__Passage provided__:
═══

Tuesday, January 26, 2010

HAITI EARTHQUAKE: HUMANITY FIRST ON SCENE; PUTTING SKILLS INTO PRACTICE

The Humanity First outdoor clinic in Port-au-Prince is near the national palace, located in front of an Ahmadiyya Muslim house of prayer that has hosted doctors and nurses since Jan. 17.


Ahmadiyya Times | News Staff |
Source & Credit: Fredrick News - Post | Frederick, Maryland
By Ron Cassie | News-Post Staff

...
The U.N. estimated more than 1 million survivors are homeless.

Dr. Julian Choe of Frederick , his Mission Ryan project partner, Mark Zimmerman, and Humanity First team members arriving together Sunday came across one decomposing body almost immediately upon stepping out of their vehicles.

"That, to me, was shocking, on what, Day 12 or 13?," he said. "She was right on the sidewalk across from the national palace."
...
Choe's small team and two Mitsubishi Monteros full of Humanity First medical professionals entered Haiti in a pre-dawn, ad-hoc convoy of about 100 trucks, pick-ups and SUVs. It's a smaller number than has been arriving every day for the past week, according to a USAID worker at the border. Nonetheless, it took three hours to reach Port-au-Prince on bumpy, narrow roads. The assistance does not begin to meet the need.

═══

__Your tasks__:
[A] Answer these from the news report on the Haiti earthquake:
(i) Since what date has the Ahmadiyya Muslim house of prayer hosted doctors and nurses?
(ii) How many survivors did the U.N. estimate are homeless?
(iii) How long did the convoy take to reach Port-au-Prince?
[B] Reproduce part of the news report on the Haiti earthquake word for word. Begin at the words "The Humanity First" and stop after "survivors are homeless.".

__Dataset section__:
═══

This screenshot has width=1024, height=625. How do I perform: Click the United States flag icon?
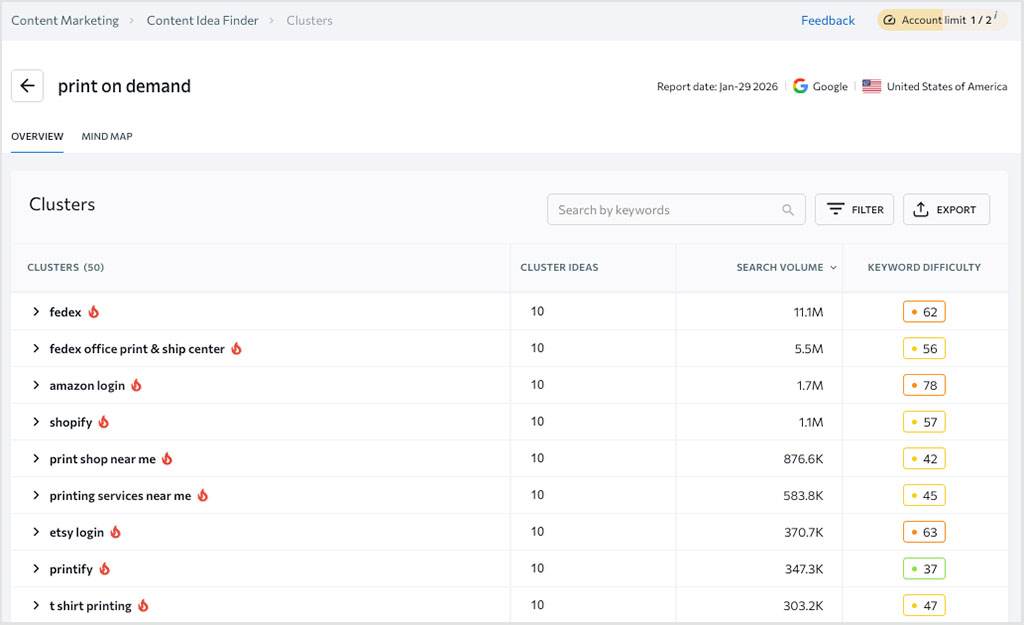[871, 86]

═══

__Solutions by task__:
[A]
(i) Jan. 17
(ii) More than 1 million
(iii) Three hours

[B]
The Humanity First outdoor clinic in Port-au-Prince is near the national palace, located in front of an Ahmadiyya Muslim house of prayer that has hosted doctors and nurses since Jan. 17.


Ahmadiyya Times | News Staff |
Source & Credit: Fredrick News - Post | Frederick, Maryland
By Ron Cassie | News-Post Staff

...
The U.N. estimated more than 1 million survivors are homeless.